Start of Block
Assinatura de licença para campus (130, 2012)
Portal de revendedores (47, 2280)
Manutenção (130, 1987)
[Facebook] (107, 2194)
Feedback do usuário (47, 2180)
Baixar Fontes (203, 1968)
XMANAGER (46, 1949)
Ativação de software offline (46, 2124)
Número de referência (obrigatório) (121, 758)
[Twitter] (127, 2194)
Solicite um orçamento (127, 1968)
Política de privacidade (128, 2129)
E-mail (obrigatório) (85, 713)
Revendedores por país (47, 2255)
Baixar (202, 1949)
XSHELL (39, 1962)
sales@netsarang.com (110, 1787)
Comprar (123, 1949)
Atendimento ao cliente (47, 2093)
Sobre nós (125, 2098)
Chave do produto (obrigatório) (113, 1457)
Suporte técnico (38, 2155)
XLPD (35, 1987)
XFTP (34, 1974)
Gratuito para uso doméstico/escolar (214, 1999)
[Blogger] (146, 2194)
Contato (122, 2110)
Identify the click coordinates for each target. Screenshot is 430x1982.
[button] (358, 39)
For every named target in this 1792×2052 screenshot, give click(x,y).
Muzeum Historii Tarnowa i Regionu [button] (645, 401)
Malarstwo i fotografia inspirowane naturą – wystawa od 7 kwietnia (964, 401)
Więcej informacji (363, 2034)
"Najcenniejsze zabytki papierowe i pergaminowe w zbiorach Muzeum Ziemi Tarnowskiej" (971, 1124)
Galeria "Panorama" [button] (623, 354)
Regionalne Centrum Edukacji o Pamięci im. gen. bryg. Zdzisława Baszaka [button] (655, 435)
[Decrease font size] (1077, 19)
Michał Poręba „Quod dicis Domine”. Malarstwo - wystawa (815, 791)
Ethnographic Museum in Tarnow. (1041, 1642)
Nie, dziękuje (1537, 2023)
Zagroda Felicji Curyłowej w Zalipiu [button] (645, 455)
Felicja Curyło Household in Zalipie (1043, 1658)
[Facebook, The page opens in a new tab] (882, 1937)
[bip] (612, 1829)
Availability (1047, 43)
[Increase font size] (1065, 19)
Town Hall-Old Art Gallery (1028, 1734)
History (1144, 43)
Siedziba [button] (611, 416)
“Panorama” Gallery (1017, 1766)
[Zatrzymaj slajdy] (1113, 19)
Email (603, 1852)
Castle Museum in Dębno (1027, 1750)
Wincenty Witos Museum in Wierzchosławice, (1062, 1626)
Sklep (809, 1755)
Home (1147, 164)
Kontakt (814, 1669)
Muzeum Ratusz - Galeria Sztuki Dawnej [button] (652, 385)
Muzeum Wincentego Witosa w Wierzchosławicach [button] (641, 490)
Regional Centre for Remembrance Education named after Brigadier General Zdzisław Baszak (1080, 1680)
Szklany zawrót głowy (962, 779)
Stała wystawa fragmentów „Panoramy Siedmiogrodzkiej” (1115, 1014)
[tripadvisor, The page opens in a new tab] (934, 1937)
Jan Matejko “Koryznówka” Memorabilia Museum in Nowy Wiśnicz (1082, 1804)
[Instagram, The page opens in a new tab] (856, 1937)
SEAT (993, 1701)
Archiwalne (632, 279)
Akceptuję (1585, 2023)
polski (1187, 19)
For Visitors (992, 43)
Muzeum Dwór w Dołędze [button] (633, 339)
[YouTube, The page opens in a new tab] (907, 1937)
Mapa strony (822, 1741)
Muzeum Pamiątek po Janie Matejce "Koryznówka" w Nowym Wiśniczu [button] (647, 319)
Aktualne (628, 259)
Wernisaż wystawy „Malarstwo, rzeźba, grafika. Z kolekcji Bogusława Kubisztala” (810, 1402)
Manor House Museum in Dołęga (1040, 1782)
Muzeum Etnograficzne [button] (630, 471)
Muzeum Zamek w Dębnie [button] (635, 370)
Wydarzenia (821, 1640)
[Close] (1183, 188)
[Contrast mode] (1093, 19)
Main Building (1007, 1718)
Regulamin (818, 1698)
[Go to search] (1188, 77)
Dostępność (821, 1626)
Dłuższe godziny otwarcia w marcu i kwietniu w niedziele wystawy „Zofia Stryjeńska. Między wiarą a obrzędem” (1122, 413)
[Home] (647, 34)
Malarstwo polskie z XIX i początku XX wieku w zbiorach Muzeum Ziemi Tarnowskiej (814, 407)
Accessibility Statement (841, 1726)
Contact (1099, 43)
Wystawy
End of Block
Task brief.
When you come to the line containing "[Increase font size] (1065, 19)", give it and stop; before that, repeat each line of the material exactly from the first one.

Answer for the task.
Assinatura de licença para campus (130, 2012)
Portal de revendedores (47, 2280)
Manutenção (130, 1987)
[Facebook] (107, 2194)
Feedback do usuário (47, 2180)
Baixar Fontes (203, 1968)
XMANAGER (46, 1949)
Ativação de software offline (46, 2124)
Número de referência (obrigatório) (121, 758)
[Twitter] (127, 2194)
Solicite um orçamento (127, 1968)
Política de privacidade (128, 2129)
E-mail (obrigatório) (85, 713)
Revendedores por país (47, 2255)
Baixar (202, 1949)
XSHELL (39, 1962)
sales@netsarang.com (110, 1787)
Comprar (123, 1949)
Atendimento ao cliente (47, 2093)
Sobre nós (125, 2098)
Chave do produto (obrigatório) (113, 1457)
Suporte técnico (38, 2155)
XLPD (35, 1987)
XFTP (34, 1974)
Gratuito para uso doméstico/escolar (214, 1999)
[Blogger] (146, 2194)
Contato (122, 2110)
Identify the click coordinates for each target. Screenshot is 430x1982.
[button] (358, 39)
For every named target in this 1792×2052 screenshot, give click(x,y).
Muzeum Historii Tarnowa i Regionu [button] (645, 401)
Malarstwo i fotografia inspirowane naturą – wystawa od 7 kwietnia (964, 401)
Więcej informacji (363, 2034)
"Najcenniejsze zabytki papierowe i pergaminowe w zbiorach Muzeum Ziemi Tarnowskiej" (971, 1124)
Galeria "Panorama" [button] (623, 354)
Regionalne Centrum Edukacji o Pamięci im. gen. bryg. Zdzisława Baszaka [button] (655, 435)
[Decrease font size] (1077, 19)
Michał Poręba „Quod dicis Domine”. Malarstwo - wystawa (815, 791)
Ethnographic Museum in Tarnow. (1041, 1642)
Nie, dziękuje (1537, 2023)
Zagroda Felicji Curyłowej w Zalipiu [button] (645, 455)
Felicja Curyło Household in Zalipie (1043, 1658)
[Facebook, The page opens in a new tab] (882, 1937)
[bip] (612, 1829)
Availability (1047, 43)
[Increase font size] (1065, 19)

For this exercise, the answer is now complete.